During their brief stay on the Moon, Commander Cernan and geologist Schmitt crisscrossed the local terrain in their Lunar Rover, conducting a variety of experiments and gathering Moon rocks to bring home.
Reliving the Voyage
To commemorate Apollo 17’s anniversary, NASA Goddard Space Flight Center’s Visualization and Analysis Lab has produced a new computer animation inspired by the mission. The 21-second visualization – available for viewing on the world wide web – opens with a shot of the launch pads at Kennedy Space Center in Florida, where the Apollo missions started and Space Shuttle missions embark today.
|Low resolution animation of simulated flight from Cape Canaveral to lunar orbit. Video in Streaming Video and QuickTime Credit: NASA/GSFC Visualization. The visualization was done by Marit Jentoft-Nilsen working for the NASA’s Earth Science Enterprise in the Visualization and Analysis Lab at Goddard Space Flight Center.|
As the Saturn V rocket lifts off, first the launch pads and then Florida recede from view, and Earth’s globe fills the frame. This perspective is intended to recall the "Blue Marble" Earth image of South Africa and Antarctica taken by Apollo 17 on December 7, 1972. As the animation continues, the horizon of the Moon comes into view. This visual composition alludes to the famous "Earthrise" photographs snapped by earlier Apollo missions.
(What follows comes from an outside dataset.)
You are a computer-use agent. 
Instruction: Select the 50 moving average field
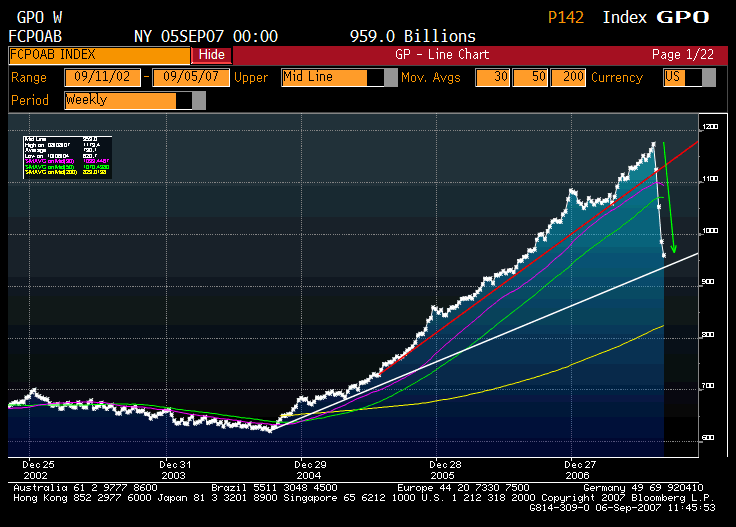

Finally, the camera tilts down towards the Moon’s surface as the terrain passes underneath. Although the camera angles and the path that the animation follows represent an artist’s conception, the visualization is constructed entirely from observations made by space missions. The long shot and full-Earth views are rendered from global 250-meter resolution MODIS data from NASA’s Terra and Aqua Satellites. The regional views of Florida are put together from 15-meter resolution NASA/USGS Landsat 7 Satellite data, and the local Kennedy Space Center scene is composited from 1-meter resolution data from the Space Imaging Inc. IKONOS Satellite. The Clementine space probe provided the data used to depict the Moon’s surface.
Thirty year later, there’s a resurgence of interest in returning to the Moon. The European Space Agency (ESA) plans to launch robotic mission to the Moon called SMART-1 in March of next year. The National Research Council has called for a robotic mission to the Moon’s South Pole-Aitken Basin. China also plans a robotic mission to the Moon by 2010, and a human outpost on the Moon by 2020 or 2030.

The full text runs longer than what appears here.